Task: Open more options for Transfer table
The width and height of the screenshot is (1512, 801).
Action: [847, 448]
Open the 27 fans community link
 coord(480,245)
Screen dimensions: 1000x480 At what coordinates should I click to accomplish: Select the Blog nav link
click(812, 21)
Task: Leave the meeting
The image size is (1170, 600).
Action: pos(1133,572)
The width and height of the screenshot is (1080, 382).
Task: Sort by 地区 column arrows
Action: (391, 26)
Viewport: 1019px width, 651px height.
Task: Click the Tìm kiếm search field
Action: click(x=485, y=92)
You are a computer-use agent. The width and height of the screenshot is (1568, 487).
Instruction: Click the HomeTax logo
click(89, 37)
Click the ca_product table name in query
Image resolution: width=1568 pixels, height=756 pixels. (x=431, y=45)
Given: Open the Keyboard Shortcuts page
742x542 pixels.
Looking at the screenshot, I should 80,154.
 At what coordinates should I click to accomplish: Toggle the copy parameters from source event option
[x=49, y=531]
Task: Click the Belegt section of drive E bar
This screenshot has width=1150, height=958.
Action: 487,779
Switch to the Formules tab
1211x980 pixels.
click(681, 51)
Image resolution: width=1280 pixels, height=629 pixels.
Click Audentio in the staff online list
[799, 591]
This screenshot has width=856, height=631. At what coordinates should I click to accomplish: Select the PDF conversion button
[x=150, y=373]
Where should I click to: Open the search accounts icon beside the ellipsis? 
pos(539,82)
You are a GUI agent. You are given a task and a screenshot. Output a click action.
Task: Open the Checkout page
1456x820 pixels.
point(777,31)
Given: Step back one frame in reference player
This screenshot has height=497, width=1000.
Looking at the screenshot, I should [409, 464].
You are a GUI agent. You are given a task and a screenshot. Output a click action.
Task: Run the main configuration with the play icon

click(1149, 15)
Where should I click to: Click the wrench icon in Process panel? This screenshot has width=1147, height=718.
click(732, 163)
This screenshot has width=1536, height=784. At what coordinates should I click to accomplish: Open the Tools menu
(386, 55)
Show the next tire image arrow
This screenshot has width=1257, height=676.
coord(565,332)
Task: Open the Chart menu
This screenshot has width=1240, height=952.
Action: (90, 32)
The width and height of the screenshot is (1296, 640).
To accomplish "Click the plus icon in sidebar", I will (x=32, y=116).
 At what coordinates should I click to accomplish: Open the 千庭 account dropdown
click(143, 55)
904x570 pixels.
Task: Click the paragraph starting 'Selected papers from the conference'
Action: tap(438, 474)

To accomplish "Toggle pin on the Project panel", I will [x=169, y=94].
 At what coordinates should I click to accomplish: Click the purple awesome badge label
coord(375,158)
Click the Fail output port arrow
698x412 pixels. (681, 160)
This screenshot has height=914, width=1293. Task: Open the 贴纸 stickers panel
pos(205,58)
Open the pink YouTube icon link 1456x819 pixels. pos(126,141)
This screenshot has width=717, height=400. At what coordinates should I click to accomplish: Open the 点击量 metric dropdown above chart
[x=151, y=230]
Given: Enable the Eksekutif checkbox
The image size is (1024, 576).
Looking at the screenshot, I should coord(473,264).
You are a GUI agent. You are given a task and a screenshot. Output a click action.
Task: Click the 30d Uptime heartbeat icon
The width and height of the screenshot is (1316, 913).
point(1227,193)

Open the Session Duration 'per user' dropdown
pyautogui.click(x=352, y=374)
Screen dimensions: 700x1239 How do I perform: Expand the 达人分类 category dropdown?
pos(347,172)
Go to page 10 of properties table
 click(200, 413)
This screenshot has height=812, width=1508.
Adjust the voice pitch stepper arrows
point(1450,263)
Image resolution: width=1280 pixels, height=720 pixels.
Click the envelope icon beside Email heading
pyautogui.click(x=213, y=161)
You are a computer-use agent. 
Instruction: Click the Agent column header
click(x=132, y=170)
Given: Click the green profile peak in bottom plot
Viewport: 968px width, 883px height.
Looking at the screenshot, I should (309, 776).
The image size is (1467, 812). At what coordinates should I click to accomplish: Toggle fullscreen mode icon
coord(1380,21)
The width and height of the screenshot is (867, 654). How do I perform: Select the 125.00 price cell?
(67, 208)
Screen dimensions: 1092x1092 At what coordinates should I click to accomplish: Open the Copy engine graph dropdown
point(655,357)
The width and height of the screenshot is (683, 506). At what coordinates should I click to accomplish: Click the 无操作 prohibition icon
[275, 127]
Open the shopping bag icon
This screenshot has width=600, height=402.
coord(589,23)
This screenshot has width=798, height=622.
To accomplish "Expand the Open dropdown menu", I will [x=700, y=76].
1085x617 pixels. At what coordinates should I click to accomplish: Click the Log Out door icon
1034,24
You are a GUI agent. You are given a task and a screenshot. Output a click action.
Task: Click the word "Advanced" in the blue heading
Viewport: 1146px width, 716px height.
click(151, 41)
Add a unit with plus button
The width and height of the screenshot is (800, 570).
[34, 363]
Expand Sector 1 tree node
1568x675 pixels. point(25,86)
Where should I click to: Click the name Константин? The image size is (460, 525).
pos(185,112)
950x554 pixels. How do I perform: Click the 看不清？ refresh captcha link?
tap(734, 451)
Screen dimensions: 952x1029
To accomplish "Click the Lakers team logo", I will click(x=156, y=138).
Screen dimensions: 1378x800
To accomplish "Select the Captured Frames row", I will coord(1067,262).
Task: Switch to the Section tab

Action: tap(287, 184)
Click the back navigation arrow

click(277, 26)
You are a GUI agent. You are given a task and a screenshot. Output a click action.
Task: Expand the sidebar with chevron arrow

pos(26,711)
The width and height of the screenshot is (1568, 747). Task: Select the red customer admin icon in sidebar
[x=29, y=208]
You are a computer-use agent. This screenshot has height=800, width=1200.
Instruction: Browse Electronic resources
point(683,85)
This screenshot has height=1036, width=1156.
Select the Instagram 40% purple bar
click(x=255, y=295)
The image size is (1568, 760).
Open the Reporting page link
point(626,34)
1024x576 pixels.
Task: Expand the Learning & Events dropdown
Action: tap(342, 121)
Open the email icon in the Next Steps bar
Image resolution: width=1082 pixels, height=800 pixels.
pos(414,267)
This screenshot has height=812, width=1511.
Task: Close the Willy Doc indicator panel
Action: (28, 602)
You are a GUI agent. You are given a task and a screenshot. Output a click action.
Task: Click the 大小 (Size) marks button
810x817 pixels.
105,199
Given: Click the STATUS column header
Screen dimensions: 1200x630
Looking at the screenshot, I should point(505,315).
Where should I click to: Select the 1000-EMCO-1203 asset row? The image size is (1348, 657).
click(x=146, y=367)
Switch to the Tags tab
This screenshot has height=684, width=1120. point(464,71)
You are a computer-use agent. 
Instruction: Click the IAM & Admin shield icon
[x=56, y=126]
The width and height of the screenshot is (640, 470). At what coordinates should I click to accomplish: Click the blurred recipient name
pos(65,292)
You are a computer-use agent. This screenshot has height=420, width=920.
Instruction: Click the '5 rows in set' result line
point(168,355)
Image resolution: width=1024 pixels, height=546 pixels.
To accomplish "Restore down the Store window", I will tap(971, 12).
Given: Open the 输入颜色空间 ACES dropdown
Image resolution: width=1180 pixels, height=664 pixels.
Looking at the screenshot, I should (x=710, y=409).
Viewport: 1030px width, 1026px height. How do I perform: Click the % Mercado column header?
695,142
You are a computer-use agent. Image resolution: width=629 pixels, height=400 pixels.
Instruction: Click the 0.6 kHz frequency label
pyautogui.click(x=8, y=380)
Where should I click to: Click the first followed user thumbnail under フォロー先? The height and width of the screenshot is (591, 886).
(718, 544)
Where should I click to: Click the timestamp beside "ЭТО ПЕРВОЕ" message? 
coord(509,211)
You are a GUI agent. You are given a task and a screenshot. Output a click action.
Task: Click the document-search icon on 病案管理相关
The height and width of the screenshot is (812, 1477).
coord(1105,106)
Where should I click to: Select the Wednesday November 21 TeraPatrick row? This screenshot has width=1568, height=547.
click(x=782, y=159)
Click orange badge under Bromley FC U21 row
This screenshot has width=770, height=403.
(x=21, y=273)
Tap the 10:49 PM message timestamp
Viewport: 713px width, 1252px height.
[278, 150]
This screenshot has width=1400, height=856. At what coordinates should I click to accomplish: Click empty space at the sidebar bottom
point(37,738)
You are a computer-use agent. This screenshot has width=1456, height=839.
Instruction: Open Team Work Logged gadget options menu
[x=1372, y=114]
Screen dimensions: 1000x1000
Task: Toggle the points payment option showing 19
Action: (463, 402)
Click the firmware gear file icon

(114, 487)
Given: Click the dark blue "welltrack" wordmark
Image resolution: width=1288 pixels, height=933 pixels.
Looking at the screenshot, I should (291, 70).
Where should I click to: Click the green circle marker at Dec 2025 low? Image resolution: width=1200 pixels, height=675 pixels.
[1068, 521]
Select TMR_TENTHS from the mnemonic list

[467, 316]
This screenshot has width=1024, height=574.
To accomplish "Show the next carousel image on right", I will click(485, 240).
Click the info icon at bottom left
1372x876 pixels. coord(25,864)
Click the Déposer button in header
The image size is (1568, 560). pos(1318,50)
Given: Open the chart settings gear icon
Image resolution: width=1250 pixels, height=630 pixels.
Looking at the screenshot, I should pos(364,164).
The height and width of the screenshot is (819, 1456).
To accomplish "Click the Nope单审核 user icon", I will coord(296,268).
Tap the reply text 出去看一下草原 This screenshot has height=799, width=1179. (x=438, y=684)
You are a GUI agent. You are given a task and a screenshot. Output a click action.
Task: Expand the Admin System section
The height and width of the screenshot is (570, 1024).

- TASK TO COMPLETE: Could you give the records again from the start through the line containing "Looking at the screenshot, I should 80,154.", swapping "Leave" for "Exit" and leaving everything else unchanged?

- WRITTEN ANSWER:
Task: Open more options for Transfer table
The width and height of the screenshot is (1512, 801).
Action: [847, 448]
Open the 27 fans community link
 coord(480,245)
Screen dimensions: 1000x480 At what coordinates should I click to accomplish: Select the Blog nav link
click(812, 21)
Task: Exit the meeting
The image size is (1170, 600).
Action: pos(1133,572)
The width and height of the screenshot is (1080, 382).
Task: Sort by 地区 column arrows
Action: (391, 26)
Viewport: 1019px width, 651px height.
Task: Click the Tìm kiếm search field
Action: click(x=485, y=92)
You are a computer-use agent. The width and height of the screenshot is (1568, 487).
Instruction: Click the HomeTax logo
click(89, 37)
Click the ca_product table name in query
Image resolution: width=1568 pixels, height=756 pixels. (x=431, y=45)
Given: Open the Keyboard Shortcuts page
742x542 pixels.
Looking at the screenshot, I should 80,154.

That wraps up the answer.